Exercise brief >> The reply should hold only the lines below from the one with "Feature (1576, 1281)" to the end, each copied exactly.

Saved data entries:

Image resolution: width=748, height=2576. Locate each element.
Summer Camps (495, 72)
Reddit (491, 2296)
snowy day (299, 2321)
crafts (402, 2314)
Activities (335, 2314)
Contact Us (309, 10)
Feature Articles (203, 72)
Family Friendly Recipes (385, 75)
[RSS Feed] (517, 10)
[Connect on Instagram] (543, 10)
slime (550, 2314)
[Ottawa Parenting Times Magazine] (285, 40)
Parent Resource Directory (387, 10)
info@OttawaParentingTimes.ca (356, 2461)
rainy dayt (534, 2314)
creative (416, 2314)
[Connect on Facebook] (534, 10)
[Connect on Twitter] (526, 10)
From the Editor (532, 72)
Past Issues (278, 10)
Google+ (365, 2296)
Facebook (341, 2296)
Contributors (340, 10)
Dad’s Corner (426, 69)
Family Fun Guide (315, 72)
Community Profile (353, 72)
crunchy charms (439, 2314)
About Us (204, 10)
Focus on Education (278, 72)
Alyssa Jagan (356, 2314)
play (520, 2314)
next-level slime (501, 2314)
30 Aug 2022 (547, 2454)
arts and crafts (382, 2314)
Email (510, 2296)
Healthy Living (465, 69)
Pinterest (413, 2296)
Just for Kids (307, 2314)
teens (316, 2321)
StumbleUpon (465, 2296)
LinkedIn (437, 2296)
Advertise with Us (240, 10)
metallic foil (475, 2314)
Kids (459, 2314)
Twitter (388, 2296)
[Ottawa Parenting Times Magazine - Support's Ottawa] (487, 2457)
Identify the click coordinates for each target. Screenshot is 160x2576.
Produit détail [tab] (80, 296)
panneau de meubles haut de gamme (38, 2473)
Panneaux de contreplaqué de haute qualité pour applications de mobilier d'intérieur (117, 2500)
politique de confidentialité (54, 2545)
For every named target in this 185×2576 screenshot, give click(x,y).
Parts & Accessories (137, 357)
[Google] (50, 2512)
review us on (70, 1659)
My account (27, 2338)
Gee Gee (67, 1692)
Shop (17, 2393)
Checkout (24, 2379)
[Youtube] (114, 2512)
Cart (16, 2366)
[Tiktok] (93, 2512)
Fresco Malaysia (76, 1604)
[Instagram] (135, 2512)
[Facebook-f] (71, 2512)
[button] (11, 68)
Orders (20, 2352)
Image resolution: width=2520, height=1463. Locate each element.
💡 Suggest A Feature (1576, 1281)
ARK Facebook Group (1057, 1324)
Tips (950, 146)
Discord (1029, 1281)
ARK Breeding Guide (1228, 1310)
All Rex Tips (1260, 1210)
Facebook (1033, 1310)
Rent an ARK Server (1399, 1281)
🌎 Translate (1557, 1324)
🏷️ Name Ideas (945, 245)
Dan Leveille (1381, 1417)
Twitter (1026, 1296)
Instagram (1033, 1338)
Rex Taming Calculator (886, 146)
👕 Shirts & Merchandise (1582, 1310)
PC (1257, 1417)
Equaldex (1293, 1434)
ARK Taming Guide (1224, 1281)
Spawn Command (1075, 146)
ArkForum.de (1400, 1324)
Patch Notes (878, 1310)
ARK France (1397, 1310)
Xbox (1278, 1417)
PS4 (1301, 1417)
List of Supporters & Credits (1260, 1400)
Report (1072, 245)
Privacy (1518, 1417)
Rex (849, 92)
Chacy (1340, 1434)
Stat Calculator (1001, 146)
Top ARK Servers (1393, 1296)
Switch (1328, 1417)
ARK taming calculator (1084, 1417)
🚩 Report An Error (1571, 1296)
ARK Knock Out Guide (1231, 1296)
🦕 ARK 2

Answer for the task >>
💡 Suggest A Feature (1576, 1281)
ARK Facebook Group (1057, 1324)
Tips (950, 146)
Discord (1029, 1281)
ARK Breeding Guide (1228, 1310)
All Rex Tips (1260, 1210)
Facebook (1033, 1310)
Rent an ARK Server (1399, 1281)
🌎 Translate (1557, 1324)
🏷️ Name Ideas (945, 245)
Dan Leveille (1381, 1417)
Twitter (1026, 1296)
Instagram (1033, 1338)
Rex Taming Calculator (886, 146)
👕 Shirts & Merchandise (1582, 1310)
PC (1257, 1417)
Equaldex (1293, 1434)
ARK Taming Guide (1224, 1281)
Spawn Command (1075, 146)
ArkForum.de (1400, 1324)
Patch Notes (878, 1310)
ARK France (1397, 1310)
Xbox (1278, 1417)
PS4 (1301, 1417)
List of Supporters & Credits (1260, 1400)
Report (1072, 245)
Privacy (1518, 1417)
Rex (849, 92)
Chacy (1340, 1434)
Stat Calculator (1001, 146)
Top ARK Servers (1393, 1296)
Switch (1328, 1417)
ARK taming calculator (1084, 1417)
🚩 Report An Error (1571, 1296)
ARK Knock Out Guide (1231, 1296)
🦕 ARK 2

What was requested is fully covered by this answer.